What is needed
Once you have read the listing below, write all of it out again exactly.

Extracted records
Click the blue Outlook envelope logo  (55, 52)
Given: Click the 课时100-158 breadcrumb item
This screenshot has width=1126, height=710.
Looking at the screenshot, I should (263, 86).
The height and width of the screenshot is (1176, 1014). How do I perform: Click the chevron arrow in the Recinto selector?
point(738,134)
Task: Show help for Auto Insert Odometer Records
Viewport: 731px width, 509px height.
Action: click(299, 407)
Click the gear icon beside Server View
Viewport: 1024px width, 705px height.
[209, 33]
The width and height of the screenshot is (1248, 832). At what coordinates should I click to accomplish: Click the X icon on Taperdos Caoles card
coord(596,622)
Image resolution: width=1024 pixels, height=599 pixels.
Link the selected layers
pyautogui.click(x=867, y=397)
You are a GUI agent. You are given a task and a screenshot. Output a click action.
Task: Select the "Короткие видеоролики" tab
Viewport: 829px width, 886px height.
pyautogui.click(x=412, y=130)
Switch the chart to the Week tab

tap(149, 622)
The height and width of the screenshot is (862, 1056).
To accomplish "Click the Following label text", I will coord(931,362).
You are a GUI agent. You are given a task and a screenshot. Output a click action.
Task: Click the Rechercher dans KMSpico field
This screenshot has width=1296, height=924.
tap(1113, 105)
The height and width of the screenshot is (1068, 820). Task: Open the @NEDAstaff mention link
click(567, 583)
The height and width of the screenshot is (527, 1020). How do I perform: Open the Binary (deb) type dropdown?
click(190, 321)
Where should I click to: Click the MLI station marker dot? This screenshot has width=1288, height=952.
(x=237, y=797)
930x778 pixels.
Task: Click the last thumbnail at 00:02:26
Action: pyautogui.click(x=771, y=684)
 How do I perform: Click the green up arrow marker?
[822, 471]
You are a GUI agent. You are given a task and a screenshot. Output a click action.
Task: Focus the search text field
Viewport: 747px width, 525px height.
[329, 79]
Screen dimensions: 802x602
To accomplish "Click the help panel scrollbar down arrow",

Expected answer
Click the blue Outlook envelope logo  (55, 52)
Given: Click the 课时100-158 breadcrumb item
This screenshot has width=1126, height=710.
Looking at the screenshot, I should (263, 86).
The height and width of the screenshot is (1176, 1014). How do I perform: Click the chevron arrow in the Recinto selector?
point(738,134)
Task: Show help for Auto Insert Odometer Records
Viewport: 731px width, 509px height.
Action: click(299, 407)
Click the gear icon beside Server View
Viewport: 1024px width, 705px height.
[209, 33]
The width and height of the screenshot is (1248, 832). At what coordinates should I click to accomplish: Click the X icon on Taperdos Caoles card
coord(596,622)
Image resolution: width=1024 pixels, height=599 pixels.
Link the selected layers
pyautogui.click(x=867, y=397)
You are a GUI agent. You are given a task and a screenshot. Output a click action.
Task: Select the "Короткие видеоролики" tab
Viewport: 829px width, 886px height.
pyautogui.click(x=412, y=130)
Switch the chart to the Week tab

tap(149, 622)
The height and width of the screenshot is (862, 1056).
To accomplish "Click the Following label text", I will coord(931,362).
You are a GUI agent. You are given a task and a screenshot. Output a click action.
Task: Click the Rechercher dans KMSpico field
This screenshot has width=1296, height=924.
tap(1113, 105)
The height and width of the screenshot is (1068, 820). Task: Open the @NEDAstaff mention link
click(567, 583)
The height and width of the screenshot is (527, 1020). How do I perform: Open the Binary (deb) type dropdown?
click(190, 321)
Where should I click to: Click the MLI station marker dot? This screenshot has width=1288, height=952.
(x=237, y=797)
930x778 pixels.
Task: Click the last thumbnail at 00:02:26
Action: pyautogui.click(x=771, y=684)
 How do I perform: Click the green up arrow marker?
[822, 471]
You are a GUI agent. You are given a task and a screenshot. Output a click action.
Task: Focus the search text field
Viewport: 747px width, 525px height.
[329, 79]
Screen dimensions: 802x602
To accomplish "Click the help panel scrollbar down arrow",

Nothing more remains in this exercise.